§ Task objective:
Beginning with the line that contains "Where should I click to: Click", transcribe every line down to the end of the entries, exactly, and no other lines.

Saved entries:

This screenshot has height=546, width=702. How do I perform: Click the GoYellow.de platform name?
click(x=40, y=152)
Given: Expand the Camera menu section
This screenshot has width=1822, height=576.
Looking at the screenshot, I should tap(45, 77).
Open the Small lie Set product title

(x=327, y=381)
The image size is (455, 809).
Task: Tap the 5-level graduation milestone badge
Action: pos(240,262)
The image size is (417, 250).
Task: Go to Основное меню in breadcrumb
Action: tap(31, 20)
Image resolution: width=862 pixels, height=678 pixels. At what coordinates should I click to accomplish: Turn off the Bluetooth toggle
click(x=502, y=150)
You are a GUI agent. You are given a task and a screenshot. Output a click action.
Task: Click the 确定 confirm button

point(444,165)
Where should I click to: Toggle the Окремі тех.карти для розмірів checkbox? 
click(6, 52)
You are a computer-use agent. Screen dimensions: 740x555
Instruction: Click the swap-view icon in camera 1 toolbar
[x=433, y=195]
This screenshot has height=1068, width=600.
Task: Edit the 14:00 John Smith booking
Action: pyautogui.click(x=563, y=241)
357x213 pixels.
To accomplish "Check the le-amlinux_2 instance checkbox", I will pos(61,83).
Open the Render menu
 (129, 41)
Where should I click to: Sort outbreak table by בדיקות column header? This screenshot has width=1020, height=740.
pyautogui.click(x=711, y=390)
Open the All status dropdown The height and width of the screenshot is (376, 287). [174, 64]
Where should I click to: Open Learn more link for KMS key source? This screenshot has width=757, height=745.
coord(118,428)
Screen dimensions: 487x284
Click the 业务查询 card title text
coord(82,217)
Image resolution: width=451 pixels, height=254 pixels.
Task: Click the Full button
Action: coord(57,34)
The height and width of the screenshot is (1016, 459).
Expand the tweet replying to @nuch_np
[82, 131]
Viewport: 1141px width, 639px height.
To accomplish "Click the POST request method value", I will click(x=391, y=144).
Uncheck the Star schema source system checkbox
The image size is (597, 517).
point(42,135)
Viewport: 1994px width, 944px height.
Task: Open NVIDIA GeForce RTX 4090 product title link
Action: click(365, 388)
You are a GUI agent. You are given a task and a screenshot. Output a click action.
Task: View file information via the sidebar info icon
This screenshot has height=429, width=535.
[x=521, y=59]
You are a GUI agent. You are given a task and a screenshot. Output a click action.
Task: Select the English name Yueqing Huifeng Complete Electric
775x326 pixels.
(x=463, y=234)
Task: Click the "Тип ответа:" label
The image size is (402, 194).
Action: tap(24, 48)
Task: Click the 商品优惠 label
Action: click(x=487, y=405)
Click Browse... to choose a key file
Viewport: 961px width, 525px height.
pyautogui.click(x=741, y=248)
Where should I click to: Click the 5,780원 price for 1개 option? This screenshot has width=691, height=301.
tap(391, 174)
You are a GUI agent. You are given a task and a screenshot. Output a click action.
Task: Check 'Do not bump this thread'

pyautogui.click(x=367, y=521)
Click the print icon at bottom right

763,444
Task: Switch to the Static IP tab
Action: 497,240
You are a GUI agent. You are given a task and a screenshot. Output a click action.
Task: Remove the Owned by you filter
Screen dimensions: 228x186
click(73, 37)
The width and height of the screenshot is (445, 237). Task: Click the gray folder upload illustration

§ Exercise output:
Where should I click to: Click the 5,780원 price for 1개 option? This screenshot has width=691, height=301.
tap(391, 174)
You are a GUI agent. You are given a task and a screenshot. Output a click action.
Task: Check 'Do not bump this thread'

pyautogui.click(x=367, y=521)
Click the print icon at bottom right

763,444
Task: Switch to the Static IP tab
Action: 497,240
You are a GUI agent. You are given a task and a screenshot. Output a click action.
Task: Remove the Owned by you filter
Screen dimensions: 228x186
click(73, 37)
The width and height of the screenshot is (445, 237). Task: Click the gray folder upload illustration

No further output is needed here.